- _Stated exercise_
Arrange the records below as a Markdown table with two columns, Row and Line. Give each non-blank line its own numbered row, and leave out the blank lines.

- _Raw data_
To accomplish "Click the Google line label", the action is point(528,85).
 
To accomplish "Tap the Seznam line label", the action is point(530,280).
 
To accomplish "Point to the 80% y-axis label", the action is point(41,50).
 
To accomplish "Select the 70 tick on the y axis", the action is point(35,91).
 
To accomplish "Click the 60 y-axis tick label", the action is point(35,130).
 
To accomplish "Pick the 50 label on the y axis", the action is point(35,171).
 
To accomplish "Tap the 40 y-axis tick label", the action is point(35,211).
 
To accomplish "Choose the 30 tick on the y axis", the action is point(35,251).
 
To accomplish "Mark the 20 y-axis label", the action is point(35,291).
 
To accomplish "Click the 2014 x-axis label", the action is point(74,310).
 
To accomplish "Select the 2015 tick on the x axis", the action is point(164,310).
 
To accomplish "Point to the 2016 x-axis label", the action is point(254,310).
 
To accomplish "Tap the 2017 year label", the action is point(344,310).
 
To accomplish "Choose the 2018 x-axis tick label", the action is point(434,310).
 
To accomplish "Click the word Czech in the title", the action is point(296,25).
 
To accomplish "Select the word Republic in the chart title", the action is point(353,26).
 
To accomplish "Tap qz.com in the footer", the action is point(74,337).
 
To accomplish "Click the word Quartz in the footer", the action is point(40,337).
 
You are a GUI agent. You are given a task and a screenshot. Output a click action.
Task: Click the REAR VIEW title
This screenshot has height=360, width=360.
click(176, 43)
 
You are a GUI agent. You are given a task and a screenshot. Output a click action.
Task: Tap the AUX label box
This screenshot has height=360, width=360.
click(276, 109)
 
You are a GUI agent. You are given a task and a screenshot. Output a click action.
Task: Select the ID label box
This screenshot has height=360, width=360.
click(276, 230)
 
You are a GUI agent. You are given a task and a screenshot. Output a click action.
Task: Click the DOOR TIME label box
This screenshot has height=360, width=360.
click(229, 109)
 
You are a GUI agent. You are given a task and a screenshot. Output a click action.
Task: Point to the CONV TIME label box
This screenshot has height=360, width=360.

- _Complete response_
| Row | Line |
|---|---|
| 1 | To accomplish "Click the Google line label", the action is point(528,85). |
| 2 | To accomplish "Tap the Seznam line label", the action is point(530,280). |
| 3 | To accomplish "Point to the 80% y-axis label", the action is point(41,50). |
| 4 | To accomplish "Select the 70 tick on the y axis", the action is point(35,91). |
| 5 | To accomplish "Click the 60 y-axis tick label", the action is point(35,130). |
| 6 | To accomplish "Pick the 50 label on the y axis", the action is point(35,171). |
| 7 | To accomplish "Tap the 40 y-axis tick label", the action is point(35,211). |
| 8 | To accomplish "Choose the 30 tick on the y axis", the action is point(35,251). |
| 9 | To accomplish "Mark the 20 y-axis label", the action is point(35,291). |
| 10 | To accomplish "Click the 2014 x-axis label", the action is point(74,310). |
| 11 | To accomplish "Select the 2015 tick on the x axis", the action is point(164,310). |
| 12 | To accomplish "Point to the 2016 x-axis label", the action is point(254,310). |
| 13 | To accomplish "Tap the 2017 year label", the action is point(344,310). |
| 14 | To accomplish "Choose the 2018 x-axis tick label", the action is point(434,310). |
| 15 | To accomplish "Click the word Czech in the title", the action is point(296,25). |
| 16 | To accomplish "Select the word Republic in the chart title", the action is point(353,26). |
| 17 | To accomplish "Tap qz.com in the footer", the action is point(74,337). |
| 18 | To accomplish "Click the word Quartz in the footer", the action is point(40,337). |
| 19 | You are a GUI agent. You are given a task and a screenshot. Output a click action. |
| 20 | Task: Click the REAR VIEW title |
| 21 | This screenshot has height=360, width=360. |
| 22 | click(176, 43) |
| 23 | You are a GUI agent. You are given a task and a screenshot. Output a click action. |
| 24 | Task: Tap the AUX label box |
| 25 | This screenshot has height=360, width=360. |
| 26 | click(276, 109) |
| 27 | You are a GUI agent. You are given a task and a screenshot. Output a click action. |
| 28 | Task: Select the ID label box |
| 29 | This screenshot has height=360, width=360. |
| 30 | click(276, 230) |
| 31 | You are a GUI agent. You are given a task and a screenshot. Output a click action. |
| 32 | Task: Click the DOOR TIME label box |
| 33 | This screenshot has height=360, width=360. |
| 34 | click(229, 109) |
| 35 | You are a GUI agent. You are given a task and a screenshot. Output a click action. |
| 36 | Task: Point to the CONV TIME label box |
| 37 | This screenshot has height=360, width=360. |